ASluminum cans coming through an assemply line
03/25/2019

As noted by PwC, "global demand for manufactured products is growing at a snail's pace," with just 3.4 percent increase in output this year. Multiple factors contribute to the current climate, including depressed oil prices and reduced foreign trade levels.

With no quick fixes in sight, companies are looking for ways to improve productivity wherever possible, since even small gains help put manufacturers ahead of the competition. The result? Businesses need better ways to mine real-time operational data in manufacturing and remain industry leaders.

Economies of Scale

Businesses in the manufacturing sector recognize the need for investment, but PwC data points to new product or service introduction and R&D as the big winners here — with more than half of organizations planning to boost spending in these areas. Information technology, meanwhile, takes a distant third place.

It makes sense: The breakneck pace of technology evolution (combined with historically functional manufacturing processes) creates a "not broken, don't fix it" situation where companies are wary of investment that could do more harm than good to their bottom line.

According to the Wharton School at the University of Pennsylvania, however, there's potential for change. In a recent interview, Sight Machine CEO John Sobel notes that while multiple venture-backed startups have offered small-scale solutions to source specific operational data in manufacturing, "the focus has really shifted from local problems to scale solutions."

As a result, there's growing enterprise demand for large-scale solutions that are capable of capturing operational data at scale and in real time. This data can then be presented in such a way that encourages companies to take immediate action. The demand has prompted a market shift, with both startups and established analytics providers looking for the at-scale solution that both delivers actionable insight and positions them ahead of the competition.

The New Order

Necessary shifts to digitally-enabled technologies come with real gains for manufacturing companies. According to PwC, anticipated benefits from digitization include 3 percent additional revenue and 3.6 percent cost reduction per year. The professional services firm points to one oil-and-gas sector case study that saw the use of wireless sensors boost output by 10 percent while cutting unforeseen outages in half.

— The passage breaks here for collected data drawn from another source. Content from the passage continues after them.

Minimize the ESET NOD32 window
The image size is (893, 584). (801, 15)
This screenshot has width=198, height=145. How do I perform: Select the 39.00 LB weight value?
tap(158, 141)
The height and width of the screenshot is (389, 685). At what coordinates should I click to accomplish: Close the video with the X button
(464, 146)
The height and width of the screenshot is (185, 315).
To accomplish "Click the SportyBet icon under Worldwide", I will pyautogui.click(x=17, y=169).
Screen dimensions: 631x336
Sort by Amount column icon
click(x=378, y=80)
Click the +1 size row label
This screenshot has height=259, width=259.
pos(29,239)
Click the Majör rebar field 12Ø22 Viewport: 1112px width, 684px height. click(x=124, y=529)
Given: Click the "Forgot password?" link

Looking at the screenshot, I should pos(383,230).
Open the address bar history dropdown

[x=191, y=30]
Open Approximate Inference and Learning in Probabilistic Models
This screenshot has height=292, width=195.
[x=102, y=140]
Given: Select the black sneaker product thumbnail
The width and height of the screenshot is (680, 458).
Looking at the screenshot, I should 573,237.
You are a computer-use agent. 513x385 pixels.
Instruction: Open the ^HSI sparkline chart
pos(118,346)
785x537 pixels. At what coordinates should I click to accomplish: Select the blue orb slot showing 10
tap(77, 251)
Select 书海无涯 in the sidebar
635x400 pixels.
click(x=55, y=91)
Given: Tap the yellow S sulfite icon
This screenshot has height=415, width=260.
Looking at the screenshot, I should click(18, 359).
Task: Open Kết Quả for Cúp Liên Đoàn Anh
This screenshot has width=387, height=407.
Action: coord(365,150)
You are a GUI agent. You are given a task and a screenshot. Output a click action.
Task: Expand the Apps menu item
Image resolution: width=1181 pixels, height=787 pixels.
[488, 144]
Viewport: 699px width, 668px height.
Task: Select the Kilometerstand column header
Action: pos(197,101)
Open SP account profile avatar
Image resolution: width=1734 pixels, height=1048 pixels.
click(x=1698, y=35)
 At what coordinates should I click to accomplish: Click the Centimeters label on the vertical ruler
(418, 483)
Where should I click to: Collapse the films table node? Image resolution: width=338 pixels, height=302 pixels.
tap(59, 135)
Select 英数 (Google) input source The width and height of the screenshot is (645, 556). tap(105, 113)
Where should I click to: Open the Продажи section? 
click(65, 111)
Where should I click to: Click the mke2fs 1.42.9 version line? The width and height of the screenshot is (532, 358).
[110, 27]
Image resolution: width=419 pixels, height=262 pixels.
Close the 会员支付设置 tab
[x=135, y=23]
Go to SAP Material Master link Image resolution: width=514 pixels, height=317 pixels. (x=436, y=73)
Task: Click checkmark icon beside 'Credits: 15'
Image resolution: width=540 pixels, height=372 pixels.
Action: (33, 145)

Understanding the need for real-time insight is one thing, but what tools are available to help organizations make the transition from existing processes to cutting-edge data collection? Front-runners include:

  • Mixed Reality — As noted by Business News Daily, mixed reality tools could help companies identify problems in real time and optimize efficiency. Here's the idea: By combining internet-connected sensor data with virtual reality (VR) glasses or augmented reality (AR) headsets, employees can "see" inside machinery to pinpoint problems or perform preventive maintenance. The key here is visualization; taking relevant operational data and converting it into visual cues or instructions that workers can follow.
  • Process Mining — While key performance indicators (KPIs) remain critical for efficient manufacturing, new process-based mining tools leverage event logs to create real-time representations of any process "as is." This allows enterprises to quickly obtain a snapshot of any process at any time, instead of waiting for analysis solutions to check large data sets for recurring patterns.
  • Improved ERP — To effectively mine operational data in manufacturing, companies need tools capable of sourcing, compiling and immediately delivering insight. According to Industry Week, however, organizations must also ensure that existing solutions — such as ERP deployments — are providing reliable and relevant information to new analytics tools. If legacy ERP tools aren't configured properly or leverage out-of-date information silos, new tools will invariably produce less-than-ideal results. Before deploying any new operational data application, companies are well-served by updating (or replacing) current ERPs.

With production growth slowing, small efficiency increases can provide a big impact for manufacturing companies. The caveat? These increases demand digital tools capable of identifying, analyzing and delivering actionable insight in real time.